If you don’t have a smart meter or pre-pay for energy, your monthly energy bills are calculated based on how much energy your business or household consumes. Your bill will also reflect a breakdown of various charges, including a daily standing charge you must pay. The costs of keeping your home or business connected to the grid are covered by the standing charge that is included in all energy plans.
Reading Your Energy Bills
Working from home consumes more than 50% of your household’s energy consumption, so consider switching to a business energy provider. It can help you reduce your consumption and save money since there is a cap on energy rates for non-domestic energy consumers under the UK’s Energy Bill Relief Scheme.
In addition to the standing charge, both commercial and residential energy bills in the UK will feature the following costs:
- Wholesale costs: This is the amount charged by power stations to produce electricity.
- Value added tax (VAT): In the UK, domestic users pay 5% of their energy bills, while businesses pay 20%. Small businesses that limit their energy use can reduce the 20% VAT rate to 5%.
- Climate change levy: Non-renewable energy units are subject to a climate change levy.
- Social and environmental obligation costs: Costs incurred by the efficient operation of energy grids and distribution channels
What Are the Energy Tariff Types?
Two primary types of energy tariffs are fixed rate and variable rate tariffs. However, dual fuel and prepayment tariffs are also available from suppliers.
Fixed Rate Tariffs
Fixed-rate tariffs help you stay in control of your budget for a set period, and you’ll likely pay lower rates than you would under a standard default variable tariff. Fixed rates apply only to unit costs, and your charges will be based on the number of units you use. The more energy you consume, the higher your bills will be.
Variable Rate Tariffs
Variable tariff prices are subject to market fluctuations. In other words, if prices fall, you might save money on your energy bill; however, if they rise, you might pay more. Under Ofgem’s price cap program, suppliers have a limit for how much they can charge for each unit of energy for default and variable tariff customers. Standard variable tariffs will also be the default pricing plan for suppliers. Your supplier has likely rolled you onto this tariff if you had a fixed-rate contract with them ended.
Dual fuel Tariffs
Dual fuel tariffs allow you to get your gas and electricity from the same provider, which simplifies your life. These tariffs often come with a discount from suppliers.
In terms of energy, this is the equivalent of a prepaid phone, and you will need a prepayment metre to use it.

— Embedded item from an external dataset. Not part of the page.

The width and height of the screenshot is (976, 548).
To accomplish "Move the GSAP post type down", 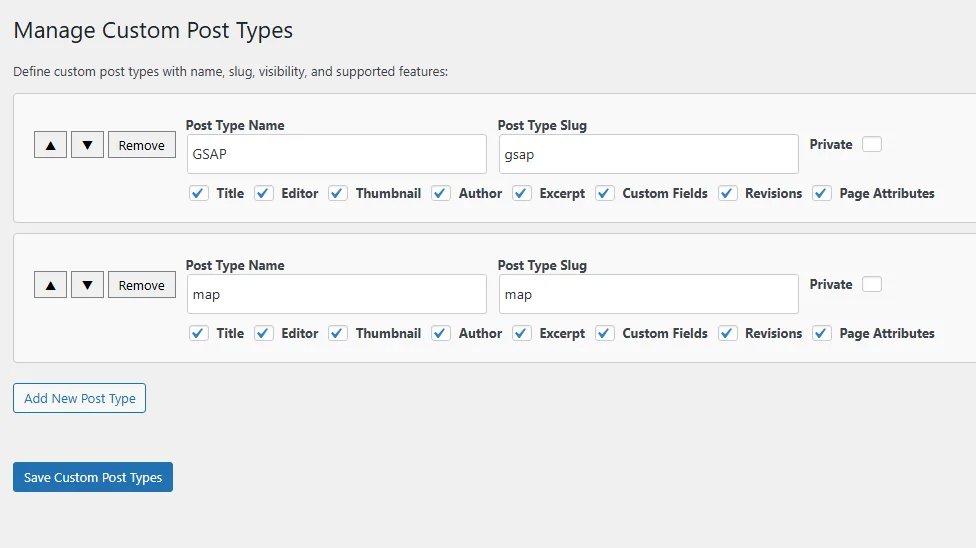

With this system, you top up the metre online via a key, a credit card, or a token before you can use the energy.
What Impacts Your Energy Bill?
Your energy bill will increase as you use more energy. Energy usage is directly proportional to your bill; the less energy you use, the lower your bill and vice versa. In addition to supply and demand, other factors also affect energy pricing.
The high cost of electricity today is due to the following factors:
- Availability of energy generation: It may be necessary to build more generation plants to support consumption if demand exceeds supply.
- The weather: Extreme weather conditions can lead to power outages and increasing energy demand.
- Supply chain issues: Manufacturers and power plants can have problems getting replacement parts for turbines and other equipment.
Checking your energy bills regularly is more important than ever. Doing so will ensure you avoid overspending. It also allows you to avoid any overcharges. Additionally, it will allow you to determine ways to reduce the energy you use.